Pielęgnacja, wzrost, plony

Pielęgnacja, wzrost, plony

czyli Ogród bez pośpiechu

Z czym kojarzy się lato w środku miasta? Z nagrzanym betonem, sznurkami aut, zmęczeniem spowodowanym upałem. Ewentualnie zatłoczonym parkiem i fontanną, która daję odrobinę ochłody w towarzystwie… pokrzykiwań dzieciaków. Często trudno o dający ulgę cień. Trójmiasto oferuje jeszcze dość swobodny dostęp do natury, ale w sezonie miewa swoje wady – tłumy, tłok, turyści… Trudno o ustronny zakątek, który sprzyja wyciszeniu, nie generuje stresu, nie podsyca społecznych lęków czy zniechęcenia lub frustracji.

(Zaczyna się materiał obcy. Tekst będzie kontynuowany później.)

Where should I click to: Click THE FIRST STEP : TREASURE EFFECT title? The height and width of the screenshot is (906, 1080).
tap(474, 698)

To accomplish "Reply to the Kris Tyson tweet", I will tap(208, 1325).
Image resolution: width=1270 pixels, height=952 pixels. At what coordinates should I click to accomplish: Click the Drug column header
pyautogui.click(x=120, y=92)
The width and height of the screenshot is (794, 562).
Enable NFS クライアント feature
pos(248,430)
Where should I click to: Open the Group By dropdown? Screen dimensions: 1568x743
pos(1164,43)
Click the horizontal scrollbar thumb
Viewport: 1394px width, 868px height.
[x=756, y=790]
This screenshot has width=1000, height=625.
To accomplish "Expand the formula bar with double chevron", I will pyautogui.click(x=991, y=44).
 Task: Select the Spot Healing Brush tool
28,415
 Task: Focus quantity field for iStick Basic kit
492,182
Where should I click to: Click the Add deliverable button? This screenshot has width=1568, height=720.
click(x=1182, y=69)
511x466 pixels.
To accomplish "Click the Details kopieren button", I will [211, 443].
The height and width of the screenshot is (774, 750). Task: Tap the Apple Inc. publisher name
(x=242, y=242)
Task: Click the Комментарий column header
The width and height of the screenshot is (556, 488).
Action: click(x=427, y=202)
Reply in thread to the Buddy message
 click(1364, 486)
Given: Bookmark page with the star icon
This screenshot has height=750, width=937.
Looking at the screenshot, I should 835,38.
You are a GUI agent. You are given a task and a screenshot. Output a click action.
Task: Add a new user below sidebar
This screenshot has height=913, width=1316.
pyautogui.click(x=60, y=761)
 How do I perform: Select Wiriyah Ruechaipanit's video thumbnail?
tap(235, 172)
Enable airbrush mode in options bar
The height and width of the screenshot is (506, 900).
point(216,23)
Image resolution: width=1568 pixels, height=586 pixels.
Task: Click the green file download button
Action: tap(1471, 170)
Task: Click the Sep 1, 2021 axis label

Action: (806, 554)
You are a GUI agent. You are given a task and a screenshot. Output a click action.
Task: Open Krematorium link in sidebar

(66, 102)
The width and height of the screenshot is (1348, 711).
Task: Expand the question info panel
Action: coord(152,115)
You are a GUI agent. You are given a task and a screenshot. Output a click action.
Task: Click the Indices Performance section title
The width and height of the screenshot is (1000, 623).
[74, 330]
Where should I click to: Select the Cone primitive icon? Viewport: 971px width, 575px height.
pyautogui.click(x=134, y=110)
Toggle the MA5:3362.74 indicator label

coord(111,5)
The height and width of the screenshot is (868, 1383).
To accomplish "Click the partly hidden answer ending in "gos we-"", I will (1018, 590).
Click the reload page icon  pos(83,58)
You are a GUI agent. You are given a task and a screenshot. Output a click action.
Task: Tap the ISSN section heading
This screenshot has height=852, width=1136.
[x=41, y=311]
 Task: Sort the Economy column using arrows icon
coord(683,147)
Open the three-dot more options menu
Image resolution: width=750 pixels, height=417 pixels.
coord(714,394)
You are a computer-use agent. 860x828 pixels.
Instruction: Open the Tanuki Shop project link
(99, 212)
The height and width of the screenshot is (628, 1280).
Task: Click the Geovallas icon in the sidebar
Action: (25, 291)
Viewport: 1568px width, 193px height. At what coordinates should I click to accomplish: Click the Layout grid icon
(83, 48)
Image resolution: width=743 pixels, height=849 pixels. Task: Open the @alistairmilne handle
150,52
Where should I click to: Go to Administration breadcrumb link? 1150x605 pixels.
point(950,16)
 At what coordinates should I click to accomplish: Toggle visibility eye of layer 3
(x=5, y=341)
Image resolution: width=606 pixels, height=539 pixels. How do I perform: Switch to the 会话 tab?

Tymczasem, kto nie marzy o kawałku ogrodu, w którym można wypić lemoniadę z cytryną i świeżo zerwaną miętą, piknikować, podjadać soczyste owoce czy słodki zielony groszek. Poleżakować w cieniu drzewa i błądzić myślami śladem przepływających chmur, w tle mimowolnie dostrzegając świergot ptaków. Albo w towarzystwie osób, z którymi czujemy się komfortowo, urządzić aromatycznego grilla i spożyć przygotowane potrawy przy wspólnym stole.

Pielęgnacja

Z takich, między innymi, kuszących możliwości na gościnnym terenie Ogrodu bez pośpiechu, ulokowanym na gdyńskim Bernadowie, korzystają osoby z doświadczeniem kryzysu psychicznego oraz osoby z niepełnosprawnościami.
W zorganizowanych grupach czerpią z dobroczynnego otoczenia roślin. Bo w zamyśle Centrum Samopomocy w Gdyni, które nad tą przestrzenią ma pieczę, miejsce to ma mieć charakter terapeutyczny.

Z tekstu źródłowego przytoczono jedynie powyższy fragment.